Friday 4 October
A very happy feast of St Francis to one and all! The pilgrimage is drawing to a close, only one more big visiting day and then a final day to visit sanctuaries and pack then the worst bit of all, the 3.00 am start for Rome! Ah well, it is not a package tour!!
Yesterday we went to the leper places, travelling amid a raging thunderstorm with lightening and rolling crashes of thunder, down to San Rufinuccio who was a small boy martyred for refusing to lie, and is buried here in one of the former leper places. There we had Mass and then went round to one of my favourite places, La Maddalena, the Magdalen chapel which had formerly been the chapel of the women lepers in Clare's time and where it seems each year more accepted that she and the sisters came to work with the lepers here. There was an added dimension this year in that some of the Franciscan Missionaries of the Divine Motherhood had worked in leper colonies and leper hospitals so it all had great relevance for them.
Then we went on to Rivo Torto, the storm was dying down by now but for the first time in all these years the stream was rushing with water, i have never seen this before, due to all the earlier rain. It was still raining actually and not only that but there was Mass in the church, a cardinal preaching. This not only meant we could not come out of the rain but had no place for the talk on fraternitas which is important because it sets the pattern of real relationships within the brothers and sisters and a change from the more monastic 'being alone with God'. So we hopped in the taxis and went back to the Casa and had the talk in comfort in the conference room. This was better than sitting in discomfort on the wall at Rivotorto and we should have done it years ago! Too late now to get good ideas! At one point we thought we would collect these ideas and hand them on the the next team (not yet fully chosen) but decided to spare them as they will do it their own way anyhow and quite rightly.

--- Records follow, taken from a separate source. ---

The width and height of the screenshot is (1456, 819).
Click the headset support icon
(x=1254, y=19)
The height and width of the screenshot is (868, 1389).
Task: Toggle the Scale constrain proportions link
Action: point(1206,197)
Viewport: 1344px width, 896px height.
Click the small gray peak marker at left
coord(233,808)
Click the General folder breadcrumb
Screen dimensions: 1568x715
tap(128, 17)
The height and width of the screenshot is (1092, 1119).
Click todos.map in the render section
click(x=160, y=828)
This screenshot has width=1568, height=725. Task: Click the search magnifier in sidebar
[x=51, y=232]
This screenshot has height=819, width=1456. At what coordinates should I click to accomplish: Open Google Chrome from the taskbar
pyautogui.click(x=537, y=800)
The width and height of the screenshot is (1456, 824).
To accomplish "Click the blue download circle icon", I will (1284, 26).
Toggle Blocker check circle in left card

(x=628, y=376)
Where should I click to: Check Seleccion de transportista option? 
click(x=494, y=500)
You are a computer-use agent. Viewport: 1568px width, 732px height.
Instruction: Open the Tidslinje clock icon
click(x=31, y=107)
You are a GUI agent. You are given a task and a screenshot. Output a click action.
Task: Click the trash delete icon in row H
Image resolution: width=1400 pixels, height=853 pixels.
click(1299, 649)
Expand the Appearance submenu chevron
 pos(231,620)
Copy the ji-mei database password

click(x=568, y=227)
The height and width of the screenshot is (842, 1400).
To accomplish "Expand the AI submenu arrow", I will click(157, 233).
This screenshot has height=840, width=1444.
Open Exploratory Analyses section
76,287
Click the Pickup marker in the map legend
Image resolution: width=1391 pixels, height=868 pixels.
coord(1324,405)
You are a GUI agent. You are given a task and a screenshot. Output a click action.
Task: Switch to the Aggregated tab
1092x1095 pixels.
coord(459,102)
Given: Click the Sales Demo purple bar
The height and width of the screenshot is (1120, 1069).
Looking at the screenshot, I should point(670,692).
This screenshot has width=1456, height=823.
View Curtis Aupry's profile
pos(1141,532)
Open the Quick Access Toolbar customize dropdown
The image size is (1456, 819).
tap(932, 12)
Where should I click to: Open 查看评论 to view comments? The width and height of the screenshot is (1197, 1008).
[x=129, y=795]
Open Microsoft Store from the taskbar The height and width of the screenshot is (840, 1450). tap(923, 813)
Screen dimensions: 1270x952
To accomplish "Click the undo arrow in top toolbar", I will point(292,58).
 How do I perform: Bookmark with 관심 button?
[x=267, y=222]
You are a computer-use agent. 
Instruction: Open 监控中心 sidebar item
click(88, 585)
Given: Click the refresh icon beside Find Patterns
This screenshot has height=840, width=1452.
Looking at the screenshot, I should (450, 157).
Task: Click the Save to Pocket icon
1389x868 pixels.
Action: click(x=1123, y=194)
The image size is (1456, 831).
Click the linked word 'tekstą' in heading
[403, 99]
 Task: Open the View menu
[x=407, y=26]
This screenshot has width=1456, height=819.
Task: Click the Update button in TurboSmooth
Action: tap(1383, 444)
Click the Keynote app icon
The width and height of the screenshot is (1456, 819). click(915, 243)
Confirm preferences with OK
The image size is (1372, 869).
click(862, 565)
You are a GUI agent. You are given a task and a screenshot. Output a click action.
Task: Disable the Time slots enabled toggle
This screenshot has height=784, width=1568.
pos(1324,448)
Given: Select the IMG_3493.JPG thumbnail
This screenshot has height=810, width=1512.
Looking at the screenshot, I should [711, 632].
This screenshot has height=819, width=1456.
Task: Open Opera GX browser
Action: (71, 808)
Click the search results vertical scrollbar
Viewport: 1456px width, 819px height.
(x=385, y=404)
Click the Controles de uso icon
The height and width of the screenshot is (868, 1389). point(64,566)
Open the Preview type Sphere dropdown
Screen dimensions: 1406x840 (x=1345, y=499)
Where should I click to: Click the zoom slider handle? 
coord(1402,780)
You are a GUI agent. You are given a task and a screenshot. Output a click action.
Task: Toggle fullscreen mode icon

At 3.30 we had a ritual of the Transitus of Francis, beautifully done and very moving and closing with the traditional cakes which Lady Jacoba brought for him. Then the energetic went off the the Porziuncola for the main Transitus and, miraculously, got ringside seats and saw and heard everything and came back blessed to the eyeballs and high as kites.
We had another farewell dinner given in Murray's honour. Regular readers of this blog will know that we usually go out-to the home of Marcello the taxi driver (now retired) and his wife Marissa who cooks here at Casa P Giovanni, and their son Massimo who now runs the taxi firm, his Czech wife Nadia and their son Alessandro, also Marina the daughter, husband Paolo and two sons Andrea and Pietro, who was asleep upstairs. He must be four or five by now I think. As last year, Marissa made a traditional polenta for Murray with-a delicious sauce and chunks of their home made sausages and salami etc etc sitting on top.
He was not required to eat it all himself but had lots of help and the non meat eaters had a delicious pasta after several anti pasti, including some peppers stuffed with olive and anchovy which was out of this world. These were home made but if I see some at the fair tomorrow I will try and bring them back.
And so to bed, eventually, driving back through the dark and it had become very cold and via S Paolo was like a wind tunnel with a north wind whistling down it. I was very snug in my new shoes. I may not have mentioned that the walking shoes I had bought nearly killed me in St Peter's and left me with three black toes and a blood blister. So I gave them to Simona, the woman running Oasi and wore an unsuitable pair of slip ons I had picked up for nothing in the supermarket which clearly would not do. So one day here I, and two of the pilgrims, went out in a taxi to Bastia to a shop called Scarpe e Scarpe, Shoes and Shoes, which turned out to be the truth. It was as big as a supermarket and full of boxes of shoes! Every size, colour, shape and style! My two companions took charge of my Poor Clare ignorance about shoes, we were there for hours, I tried on at least eight pairs and every time I said they were comfortable they made me walk up and down for two minutes minimum to see. Finally this paid off, I bought a very nice pair, a sort of dark grey, the most comfortable shoes I have ever had in my discalced life. I am thinking of never taking them off but regarding them as two little dark grey hooves. Better still, they were labelled vegan ie no animal fabrics. And were less than the price I had mentally set as a limit. Also my tutors approved and so finally we came back rejoicing and I feel like a little donkey putting on my comfortable hooves every morning, then being so comfortable I dont think about them again until evening.
I am trying to think what I have not recorded, and I know the moving day at la Verna was part of it. We went there on 1 October, the weather held and an energetic group climbed to the top of the mountain. It was a funny visit in some ways in that half the chapels were shut and locked and the whole place seemed shut down for winter. So we had things in unusual places but God made it work. The group is very flexible and nobody grumbled or moaned at all! the pic is the outside of the basilica high on the mountain top. Then in the bus on the way home I read Francis' farewell to the mountain, just managing to get through in one piece as for we three it is also the last time. Shorter pilgrimages dont come here as it is a hole day trip. For some reason the Americans get all romantic about the English accent with this reading but at least I held it together!
I will try and send this off now, not sure about pics. If you get two in the blog then You will know it worked!